One thing that the huge market collapse and the Great Recession brought on was that everybody felt the need to tighten their proverbial belts. One thing that suffered was automobile and truck sales, and as a result the average age of vehicles in the United States soared. With those dark days firmly in the rear-view mirror, and interest rates remaining very low, more and more consumers have been buying new vehicles.
A new Baird research report points out that U.S. seasonally adjusted annual rate sales finished at more than 17.3 million, which was above the first-quarter level of 17.1 million. In total, unit demand rose 3% and trucks sales rose a stunning 11%. Furthermore, inventory and incentives both remain stable and supportive of healthy demand conditions.
The companies that benefit from these strong sales, in addition to the automobile manufacturers themselves, are the original equipment manufacturers (OEMs) and the companies that sell to them. OEMs are companies that make a part or subsystem that is used in another company’s end product. The Baird analysts have six rated Overweight and the following three look very attractive.

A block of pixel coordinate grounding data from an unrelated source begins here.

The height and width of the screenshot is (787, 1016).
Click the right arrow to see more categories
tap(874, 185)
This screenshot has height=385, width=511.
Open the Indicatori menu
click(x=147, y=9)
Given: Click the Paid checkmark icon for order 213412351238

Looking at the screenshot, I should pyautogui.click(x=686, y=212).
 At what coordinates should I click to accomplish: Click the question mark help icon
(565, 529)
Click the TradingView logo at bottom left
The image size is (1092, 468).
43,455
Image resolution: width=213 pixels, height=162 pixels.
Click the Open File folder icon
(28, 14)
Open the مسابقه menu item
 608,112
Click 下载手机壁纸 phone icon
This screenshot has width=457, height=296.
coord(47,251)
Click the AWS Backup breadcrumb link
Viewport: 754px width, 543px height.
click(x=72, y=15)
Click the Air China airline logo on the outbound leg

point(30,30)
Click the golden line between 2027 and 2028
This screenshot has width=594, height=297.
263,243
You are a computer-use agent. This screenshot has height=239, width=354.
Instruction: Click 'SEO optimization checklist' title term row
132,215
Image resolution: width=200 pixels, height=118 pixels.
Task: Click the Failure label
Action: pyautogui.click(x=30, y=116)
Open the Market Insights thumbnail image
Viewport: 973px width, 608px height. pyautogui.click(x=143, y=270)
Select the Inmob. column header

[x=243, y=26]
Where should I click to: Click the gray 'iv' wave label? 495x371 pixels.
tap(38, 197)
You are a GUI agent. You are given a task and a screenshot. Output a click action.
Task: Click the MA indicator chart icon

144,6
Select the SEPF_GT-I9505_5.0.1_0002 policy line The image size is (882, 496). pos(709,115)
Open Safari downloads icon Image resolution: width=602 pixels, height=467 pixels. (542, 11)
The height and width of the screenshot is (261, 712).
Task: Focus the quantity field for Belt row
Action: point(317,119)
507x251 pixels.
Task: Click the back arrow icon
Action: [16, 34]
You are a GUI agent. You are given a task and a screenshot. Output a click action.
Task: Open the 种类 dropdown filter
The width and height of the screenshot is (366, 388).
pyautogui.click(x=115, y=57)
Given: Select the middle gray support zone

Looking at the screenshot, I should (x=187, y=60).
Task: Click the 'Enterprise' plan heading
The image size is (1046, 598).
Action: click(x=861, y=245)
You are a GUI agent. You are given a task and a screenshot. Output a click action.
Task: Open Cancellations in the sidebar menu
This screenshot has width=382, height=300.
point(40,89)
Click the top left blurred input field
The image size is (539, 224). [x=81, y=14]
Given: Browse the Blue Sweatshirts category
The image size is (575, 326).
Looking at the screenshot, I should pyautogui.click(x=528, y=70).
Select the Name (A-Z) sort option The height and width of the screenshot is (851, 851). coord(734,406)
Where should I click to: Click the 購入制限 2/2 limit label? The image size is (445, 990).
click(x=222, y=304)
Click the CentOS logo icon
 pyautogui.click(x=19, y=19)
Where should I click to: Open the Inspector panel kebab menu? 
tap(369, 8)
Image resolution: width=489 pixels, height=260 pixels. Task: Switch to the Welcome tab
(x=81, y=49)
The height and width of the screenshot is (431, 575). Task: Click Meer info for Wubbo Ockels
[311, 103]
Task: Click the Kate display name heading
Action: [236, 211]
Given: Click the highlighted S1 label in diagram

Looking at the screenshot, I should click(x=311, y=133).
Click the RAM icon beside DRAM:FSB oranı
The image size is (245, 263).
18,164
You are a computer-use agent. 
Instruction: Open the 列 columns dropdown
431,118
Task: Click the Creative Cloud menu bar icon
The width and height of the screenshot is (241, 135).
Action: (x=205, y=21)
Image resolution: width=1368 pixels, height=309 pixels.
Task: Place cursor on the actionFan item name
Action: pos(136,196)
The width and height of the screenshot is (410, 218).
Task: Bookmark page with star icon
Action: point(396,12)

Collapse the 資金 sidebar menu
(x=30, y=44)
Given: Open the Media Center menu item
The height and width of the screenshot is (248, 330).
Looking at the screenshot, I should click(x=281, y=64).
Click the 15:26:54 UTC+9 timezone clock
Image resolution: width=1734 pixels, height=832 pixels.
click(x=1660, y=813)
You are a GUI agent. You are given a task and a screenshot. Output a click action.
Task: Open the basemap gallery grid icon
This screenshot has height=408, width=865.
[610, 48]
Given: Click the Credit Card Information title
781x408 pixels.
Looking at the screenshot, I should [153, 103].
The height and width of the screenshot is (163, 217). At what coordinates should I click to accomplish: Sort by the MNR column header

This company is a leading OEM with solid upside potential. BorgWarner Inc. (NYSE: BWA) develops, manufactures and sells engineered automotive systems and components primarily for powertrain applications worldwide. The company’s Engine segment offers turbochargers, turbo actuators and timing systems, such as timing chains, variable cam timing products, crankshaft and camshaft sprockets, tensioners, guides and snubbers, HY-VO front-wheel drive transmission chains and four-wheel drive chains.
The Drivetrain segment develops and manufactures friction and mechanical products, including dual clutch modules, friction clutch modules, friction and steel plates, transmission bands, torque converter clutches, one-way clutches, and torsional vibration dampers. BorgWarner sells its products to OEMs of light vehicles, consisting of passenger cars, sport-utility vehicles, vans and light trucks, as well as commercial vehicles.
The company beat first-quarter earnings estimates, but there was some concern over the cautious tone of senior management when results were released. Revenues increased 14.3% year over year outpaced the Wall Street consensus forecast.
Shareholders receive a 1.53% dividend. The Baird price target is $45, and the Thomson/First Call consensus target is $41.50. The stock closed on Thursday at $33.85.
This company used to be owned by GM and also has been acting well. Delphi Automotive PLC (NYSE: DLPH) manufacturers vehicle components and provides electrical and electronic, powertrain and safety technology solutions to the automotive and commercial vehicle markets worldwide. The company sells its products to the OEMs, and aftermarket for replacement parts, including the aftermarket operations of its OEM customers, as well as to other distributors and retailers.
The company posted very solid first-quarter results recently, with an earnings increase of 12.4% year over year, beating the Wall Street estimate. Revenues came in 7% higher year over year, but slightly below estimates.
Delphi investors receive a 1.67% dividend. The $95 Baird price objective compares to a consensus target of $91.40. The shares closed Thursday at $69.31.
This company posted outstanding earnings and raised estimates for the rest of 2016. Johnson Controls Inc. (NYSE: JCI) operates as a diversified technology and industrial company worldwide. Its Building Efficiency segment designs, produces, markets and installs integrated heating, ventilating and air conditioning systems, as well as building management systems, controls and security and mechanical equipment. This segment also provides technical services, energy management consulting, residential air conditioning and heating systems, and industrial refrigeration products.
The company’s Automotive Experience segment designs and manufactures interior products and systems for passenger cars and light trucks, including vans, pickup trucks, and sport/crossover utility vehicles serving OEMs. The company’s Power Solutions segment produces lead-acid automotive batteries for passenger car, light truck and utility vehicles, as well as offers advanced battery technologies to power start-stop, hybrid and electric vehicles. It serves automotive original equipment manufacturers and the general vehicle battery aftermarket.
Johnson Controls posted adjusted earnings that beat analysts’ estimates, while its revenue was in line with Wall Street’s expectations.
Shareholders are paid a solid 2.86% dividend. The $52 Baird price target is well above the consensus target of $48.07. The stock closed Thursday at $40.50.
With all three companies posting outstanding results, and giving solid forward guidance, they make sense for growth stock investors looking to add stocks with good upside potential. The combination of still-low gasoline prices and interest rates is also a tailwind.